▶ Exercise requirements
Recast the material below as a numbered list, starting at the line that contains "Where should I" and ending at the line that contains "(x=592, y=116)". Omit blank lines and pictures.

▶ Records for this exercise
--- START ---

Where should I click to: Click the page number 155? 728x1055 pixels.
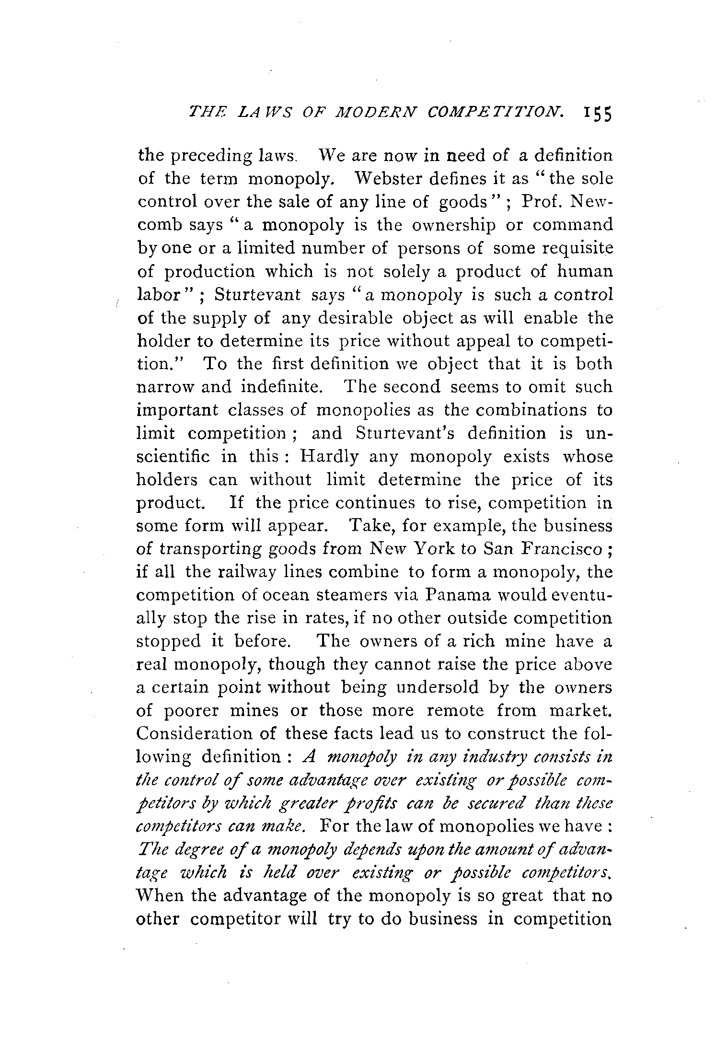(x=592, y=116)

--- END ---
--- START ---

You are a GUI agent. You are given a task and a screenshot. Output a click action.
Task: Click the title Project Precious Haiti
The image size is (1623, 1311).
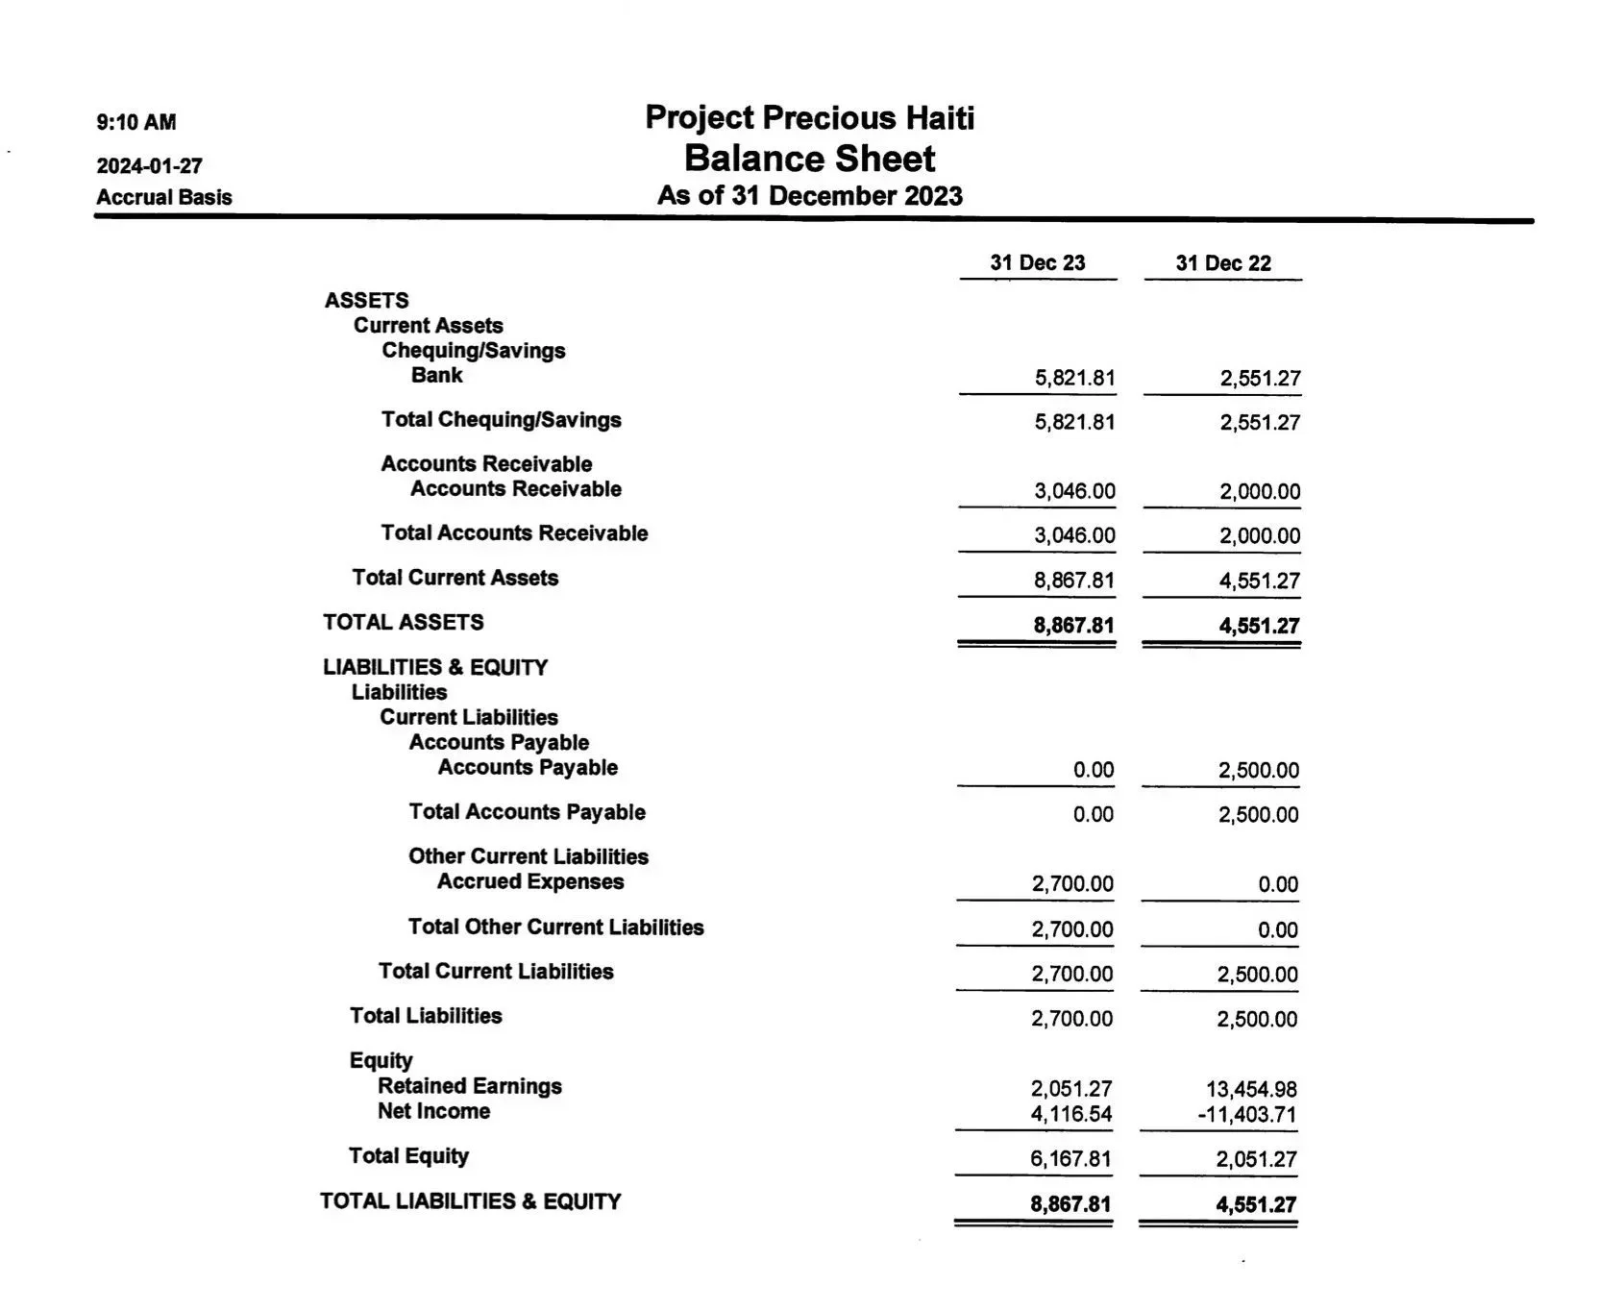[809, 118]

--- END ---
--- START ---

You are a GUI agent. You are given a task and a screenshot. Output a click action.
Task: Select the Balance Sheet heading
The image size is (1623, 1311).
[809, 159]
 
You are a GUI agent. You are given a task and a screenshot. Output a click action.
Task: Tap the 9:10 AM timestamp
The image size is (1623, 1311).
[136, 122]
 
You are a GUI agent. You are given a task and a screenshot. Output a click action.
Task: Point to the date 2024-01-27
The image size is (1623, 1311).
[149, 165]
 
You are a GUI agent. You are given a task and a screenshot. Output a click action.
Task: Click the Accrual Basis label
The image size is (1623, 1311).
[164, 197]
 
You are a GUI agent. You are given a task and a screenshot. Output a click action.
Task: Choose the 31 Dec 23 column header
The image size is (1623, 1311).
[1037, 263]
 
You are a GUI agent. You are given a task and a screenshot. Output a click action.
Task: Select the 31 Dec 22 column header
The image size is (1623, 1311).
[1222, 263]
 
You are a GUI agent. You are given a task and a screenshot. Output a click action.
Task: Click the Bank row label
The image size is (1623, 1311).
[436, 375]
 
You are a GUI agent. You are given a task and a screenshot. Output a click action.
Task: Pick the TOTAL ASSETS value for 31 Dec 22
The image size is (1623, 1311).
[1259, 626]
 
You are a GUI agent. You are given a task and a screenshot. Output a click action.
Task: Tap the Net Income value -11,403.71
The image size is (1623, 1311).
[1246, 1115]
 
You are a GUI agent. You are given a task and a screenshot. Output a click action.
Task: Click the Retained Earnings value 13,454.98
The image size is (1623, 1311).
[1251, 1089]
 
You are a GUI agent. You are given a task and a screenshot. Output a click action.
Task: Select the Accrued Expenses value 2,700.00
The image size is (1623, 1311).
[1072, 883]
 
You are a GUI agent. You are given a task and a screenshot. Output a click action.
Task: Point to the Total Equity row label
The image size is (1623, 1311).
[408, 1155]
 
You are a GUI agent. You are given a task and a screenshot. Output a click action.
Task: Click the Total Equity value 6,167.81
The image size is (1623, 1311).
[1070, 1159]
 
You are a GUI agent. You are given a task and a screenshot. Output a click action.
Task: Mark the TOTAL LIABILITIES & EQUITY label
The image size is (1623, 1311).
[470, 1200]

--- END ---

▶ Solution to the problem
1. Where should I click to: Click the page number 155? 728x1055 pixels.
2. (x=592, y=116)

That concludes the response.